What can I do on a Saturday morning to put my wife and family back in their proper place in my priorities? Clearly, I am the person that continues to forget. This tends to be the case during weeks full of things that scream for my attention. No excuses, priority is priority! I must not neglect my God, my wife, or my family! So this morning, I decided to listen to the voice of my wife from weeks past... "How about breakfast in bed?" Sure, it was her idea, we regularly and freely communicate each others needs. But I must confess here that I am usually the one who forgets, and as a result have to constantly re-prioritize! It's a weakness that I must work on!
Dr. Larry Crabb in his book Men & Women: Enjoying the Difference, writes that our #1 enemy in marriage is self-centeredness and therefore other-centeredness is the goal! Interestingly enough, Paul says it this way, "In this same way, husbands ought to love their wives as their own bodies" (Ephesians 5:28 NIV), and in Mark 12, Jesus commands us to love other... how? as thyself! So other-centered living, though not a natural way of life in our culture, is what we need to keep in the front of our minds and hearts.
I rose this morning to God's new mercy and first spent time with Him, then prepared a nice breakfast for my wife to enjoy in bed! Cream of wheat and buttered toast were the special of the day, served on a cooking pan.... you know, because we don't have a tray. It took me longer to clean up the mess I made in the microwave than to actually prepare the meal. Afterwards, I prepared a second order made for a Princess! I need to set the standard for what a man and husband should be in the life of my daughter! Hopefully, this will ensure that no scummy low-life.........nevermind! :) So both my girls got breakfast in bed this morning. And as for my son, he got his ever-desired Chocolate Milk .... with extra chocolate!

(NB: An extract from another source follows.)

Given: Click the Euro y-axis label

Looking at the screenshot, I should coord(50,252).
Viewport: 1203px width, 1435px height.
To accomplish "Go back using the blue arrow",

I am quite sure that I will get my priorities out of line again, but there will always be a repentance and re-calibration of priorities to position my God, my wife, and my family at the top of my time and attention! In addition, I must always face the fact that the tendency towards self-centered living is ever before me and consistently work to get out of the rut and think of others! Thanks be unto God for His mercy and grace! We all should be free to extend mercy and grace to others! Love does cover a MULTITUDE of sin!